• PROBLEM STATEMENT: Write out again, unchanged, the line that has "Click the blaze.ai Key Features heading" and each following line through the end of the entries below; leave pictures out.

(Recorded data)
╔══

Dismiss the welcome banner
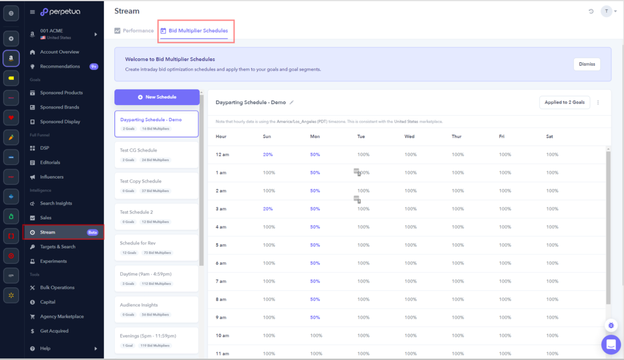(586, 64)
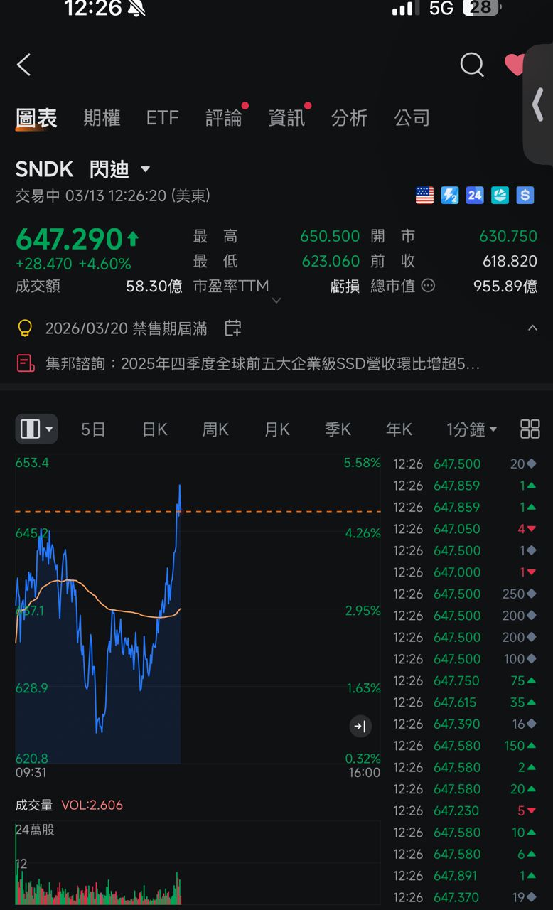Image resolution: width=553 pixels, height=910 pixels.
Task: Open the search magnifier icon
Action: (x=472, y=65)
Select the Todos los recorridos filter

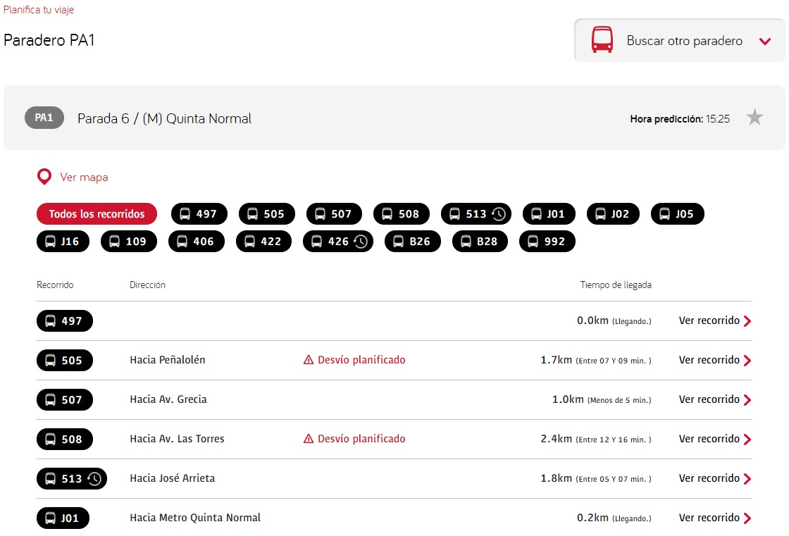[97, 213]
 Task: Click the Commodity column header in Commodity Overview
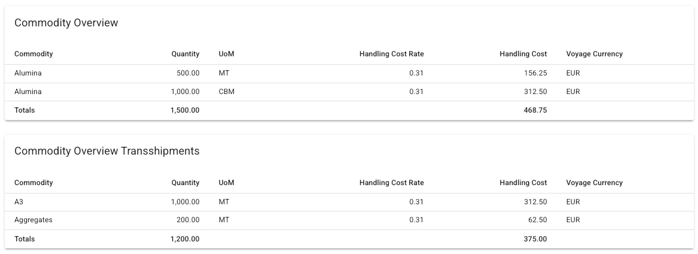(33, 54)
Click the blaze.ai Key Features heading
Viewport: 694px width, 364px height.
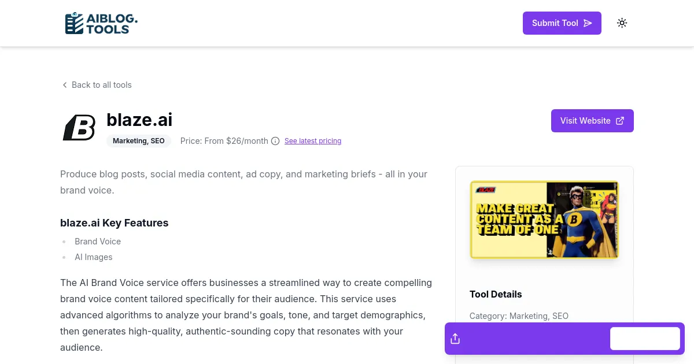(x=115, y=223)
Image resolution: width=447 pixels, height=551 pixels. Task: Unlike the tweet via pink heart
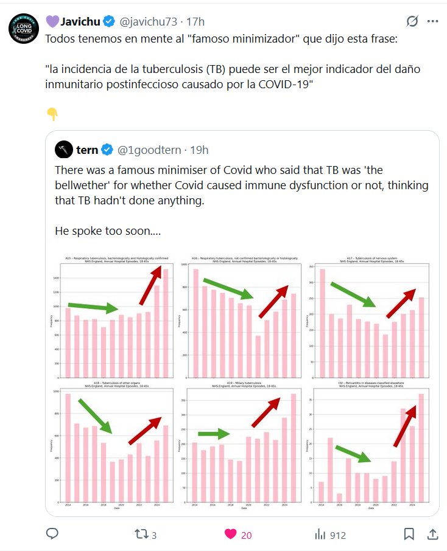[x=231, y=535]
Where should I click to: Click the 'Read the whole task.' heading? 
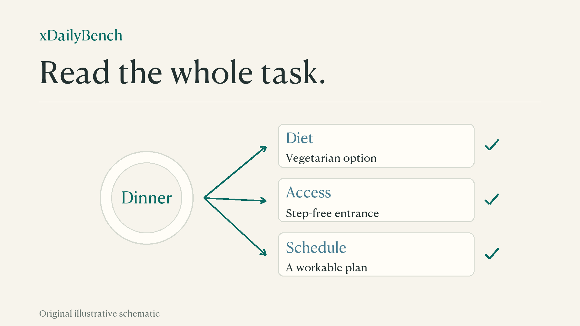coord(182,72)
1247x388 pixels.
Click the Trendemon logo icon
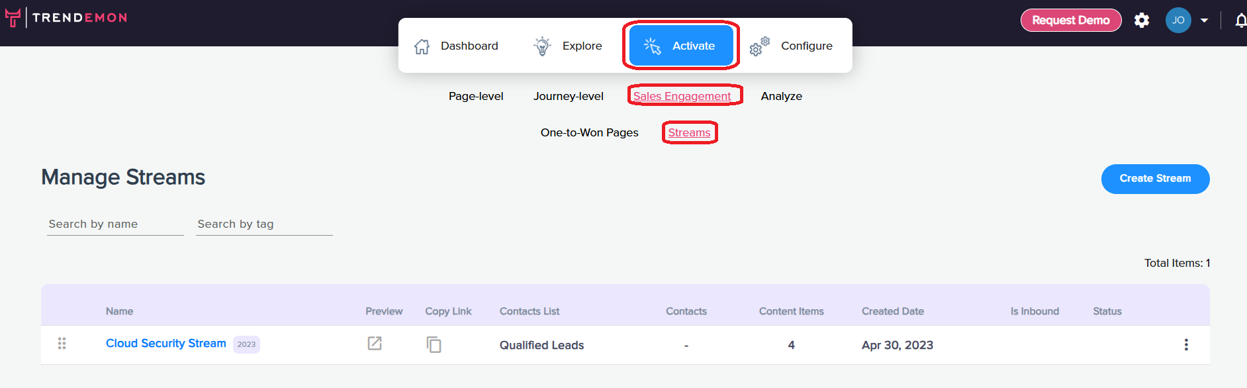[13, 17]
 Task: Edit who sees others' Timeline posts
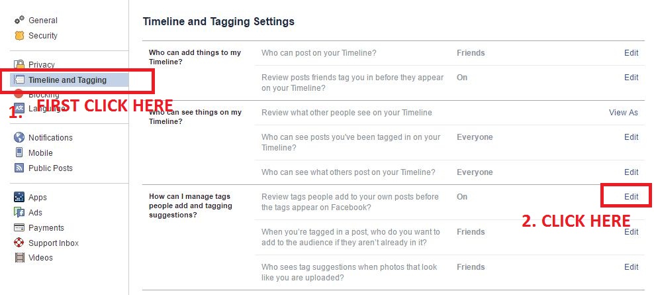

╚══

• RESULT:
Click the blaze.ai Key Features heading
Viewport: 694px width, 364px height.
(x=115, y=223)
Image resolution: width=447 pixels, height=551 pixels. Task: Unlike the tweet via pink heart
[x=231, y=535]
Where should I click to: Click the 'Read the whole task.' heading? 
coord(182,72)
1247x388 pixels.
Click the Trendemon logo icon
[13, 17]
 Task: Edit who sees others' Timeline posts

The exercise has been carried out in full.